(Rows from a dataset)
---------------
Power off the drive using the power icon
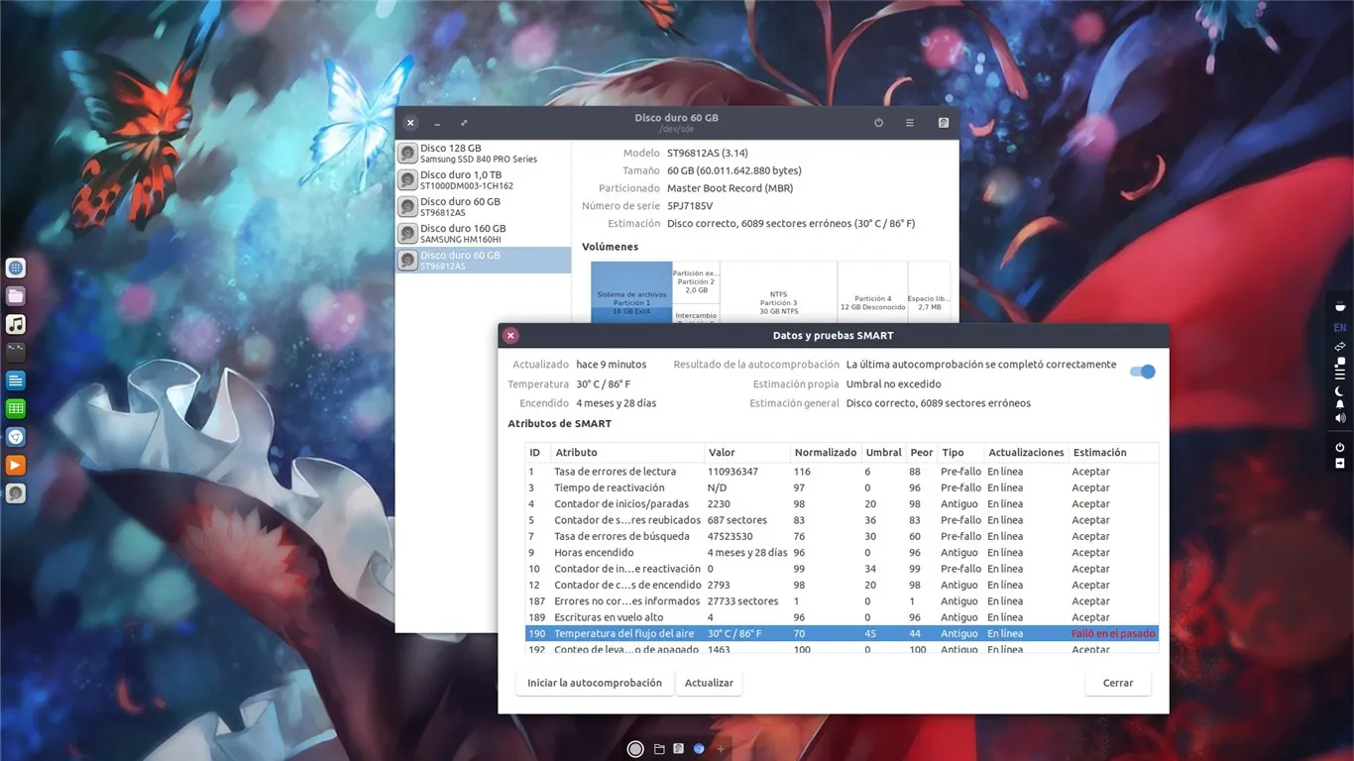The image size is (1354, 761). (x=878, y=122)
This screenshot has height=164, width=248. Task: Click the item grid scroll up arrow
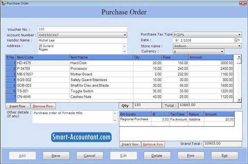(239, 57)
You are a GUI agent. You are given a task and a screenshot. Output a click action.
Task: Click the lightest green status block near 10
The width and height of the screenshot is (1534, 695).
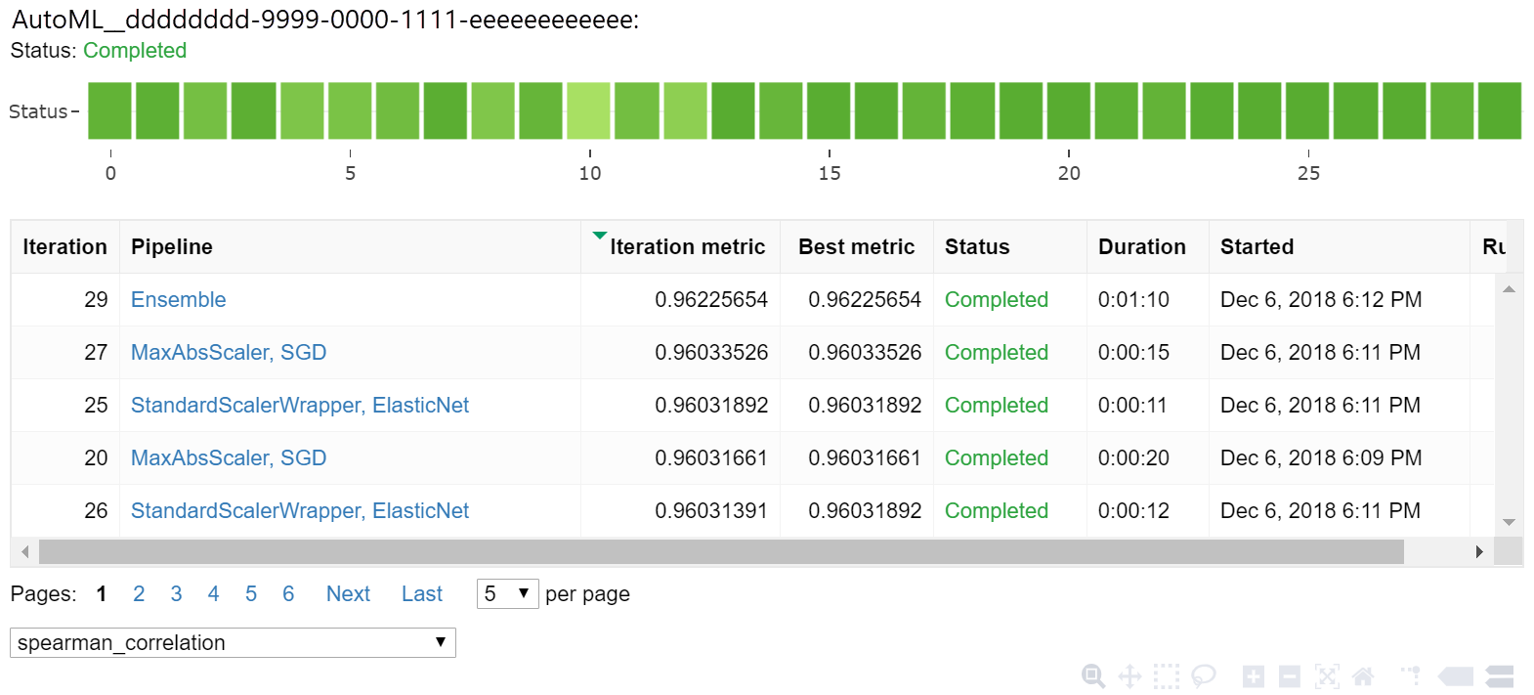click(x=588, y=110)
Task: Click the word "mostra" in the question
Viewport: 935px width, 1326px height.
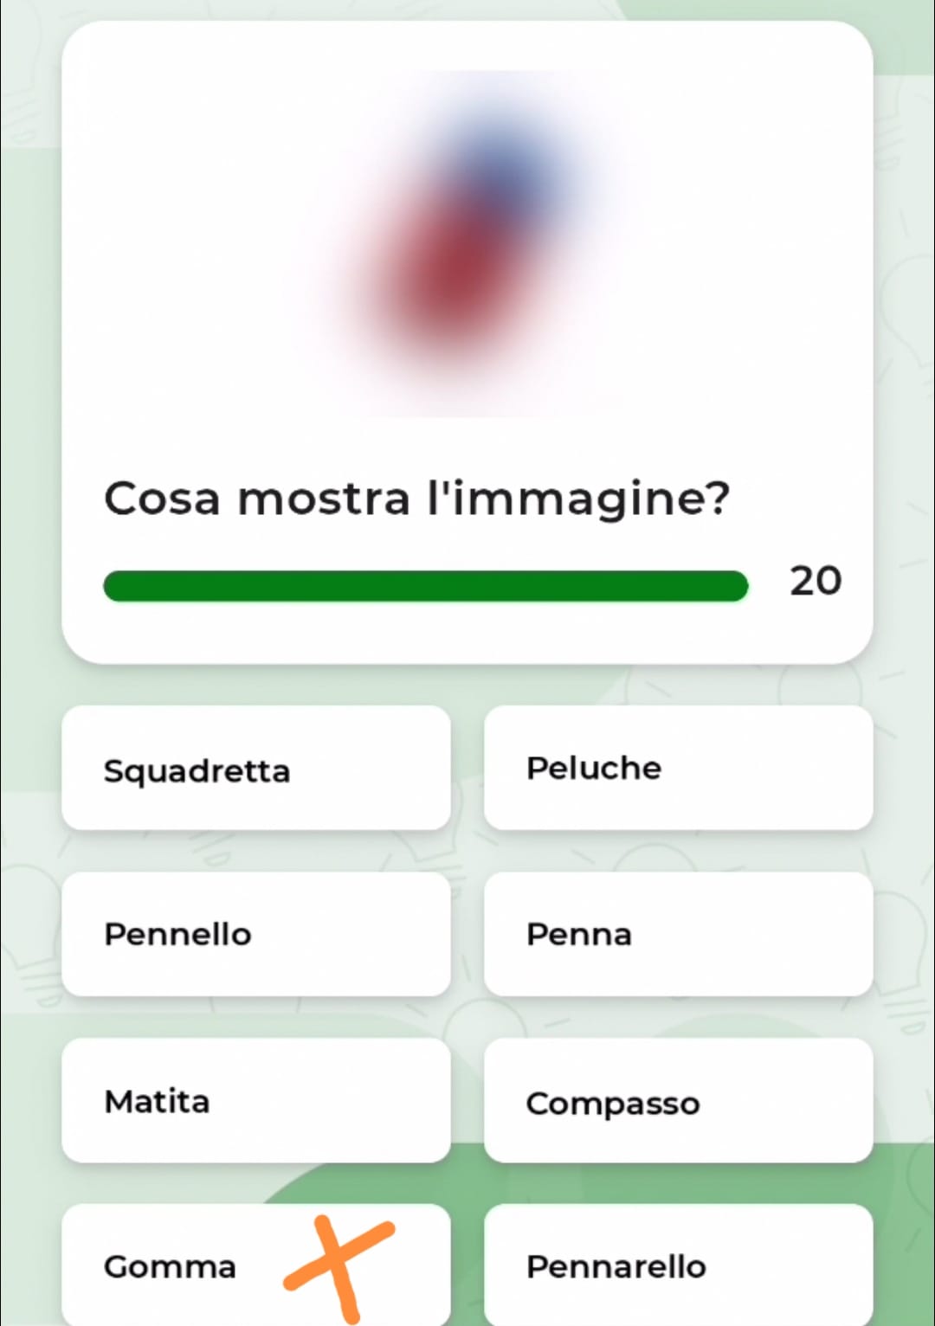Action: [324, 499]
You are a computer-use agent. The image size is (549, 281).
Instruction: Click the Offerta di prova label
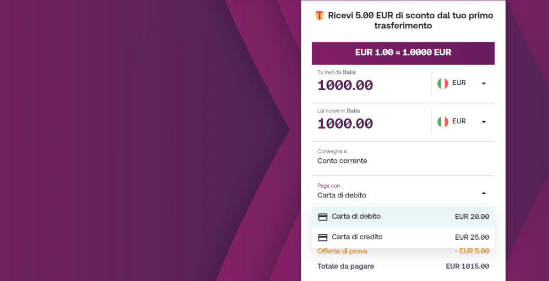pos(342,251)
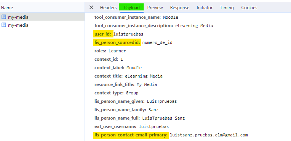Open the Preview tab
Image resolution: width=291 pixels, height=141 pixels.
(155, 8)
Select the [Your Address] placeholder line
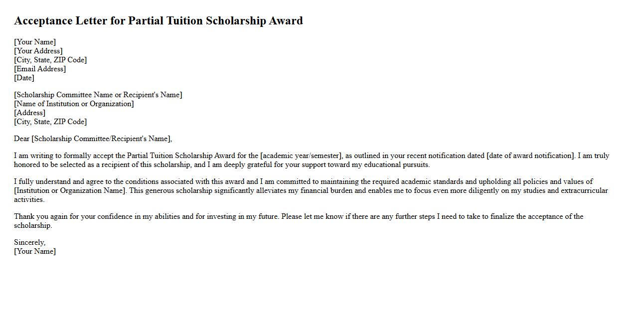This screenshot has height=324, width=637. click(38, 51)
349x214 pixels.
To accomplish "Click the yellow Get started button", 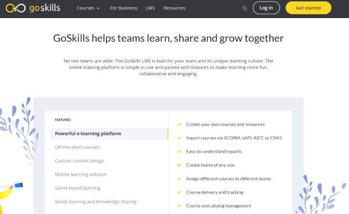I will click(x=308, y=8).
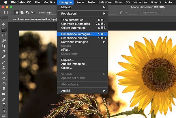Select the Crop tool
Screen dimensions: 176x118
coord(4,46)
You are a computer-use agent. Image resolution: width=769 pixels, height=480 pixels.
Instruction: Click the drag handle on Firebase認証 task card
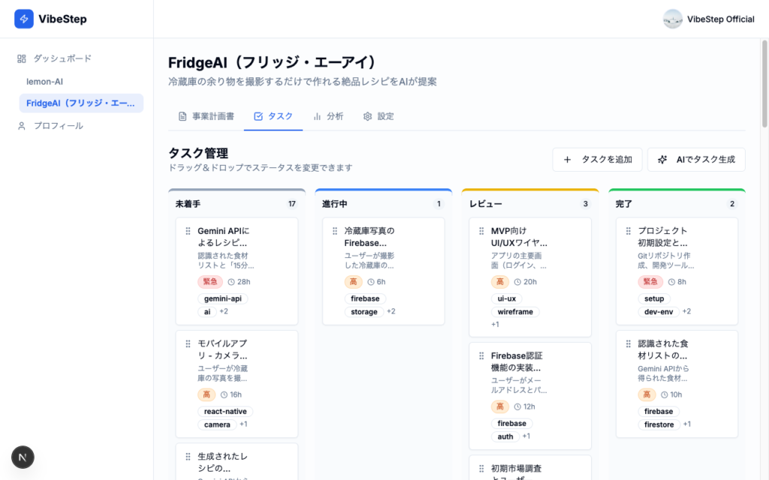[481, 356]
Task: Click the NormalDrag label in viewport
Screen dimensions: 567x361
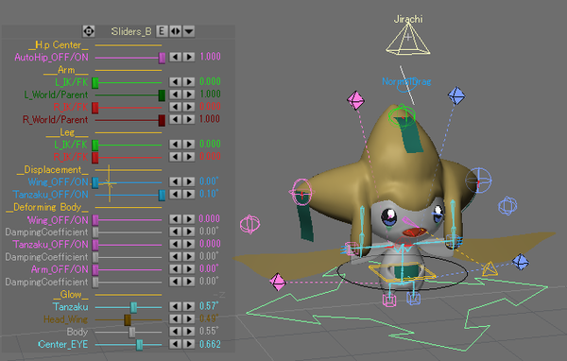Action: click(406, 82)
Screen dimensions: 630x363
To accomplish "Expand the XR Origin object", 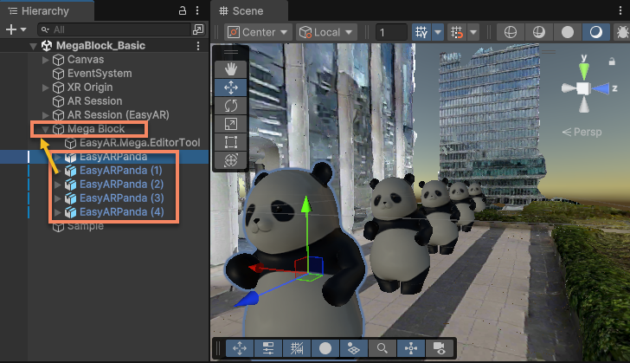I will (45, 88).
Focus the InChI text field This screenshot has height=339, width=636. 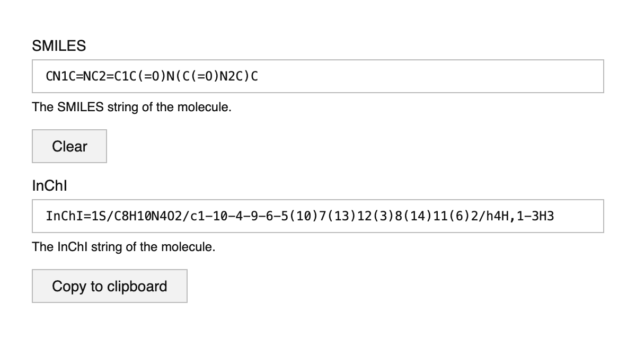pos(318,216)
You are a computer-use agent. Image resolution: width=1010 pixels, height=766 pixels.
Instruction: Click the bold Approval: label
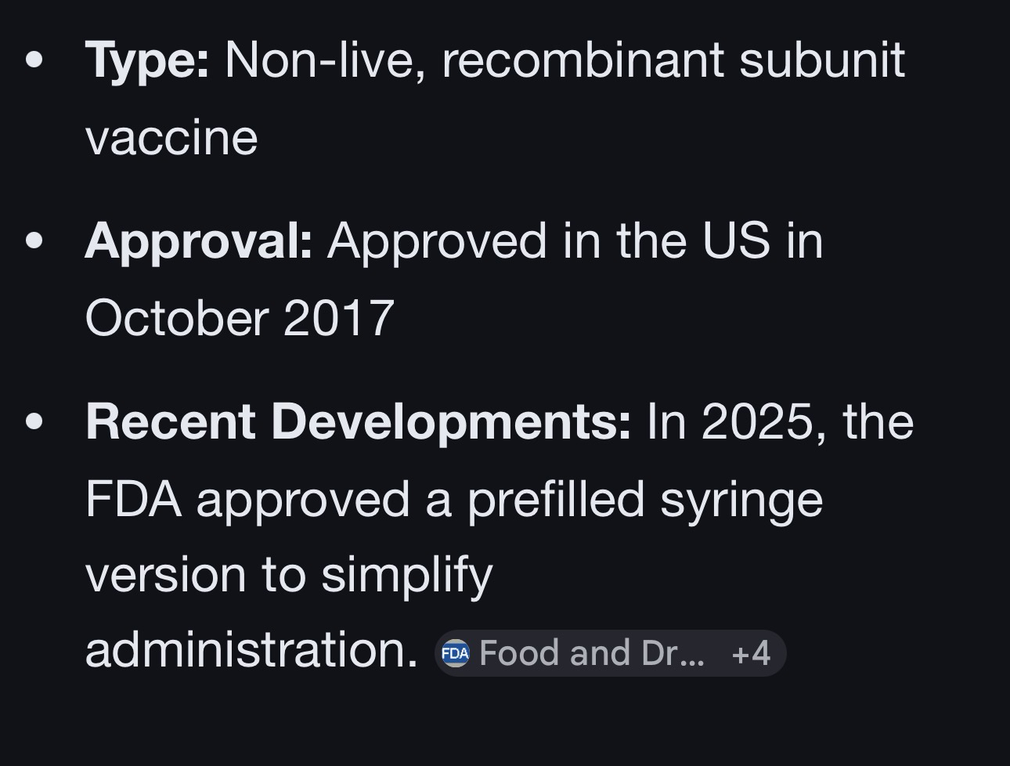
---------------
# [The request]
Reproduce the lines above, starting at the first line and ending at the line that contains "click(x=588, y=110)". Leave the pictures out of your answer.

# [Full response]
Power off the drive using the power icon
The image size is (1354, 761). (x=878, y=122)
This screenshot has height=164, width=248. Task: Click the item grid scroll up arrow
(239, 57)
You are a GUI agent. You are given a task and a screenshot. Output a click action.
Task: Click the lightest green status block near 10
The width and height of the screenshot is (1534, 695).
click(x=588, y=110)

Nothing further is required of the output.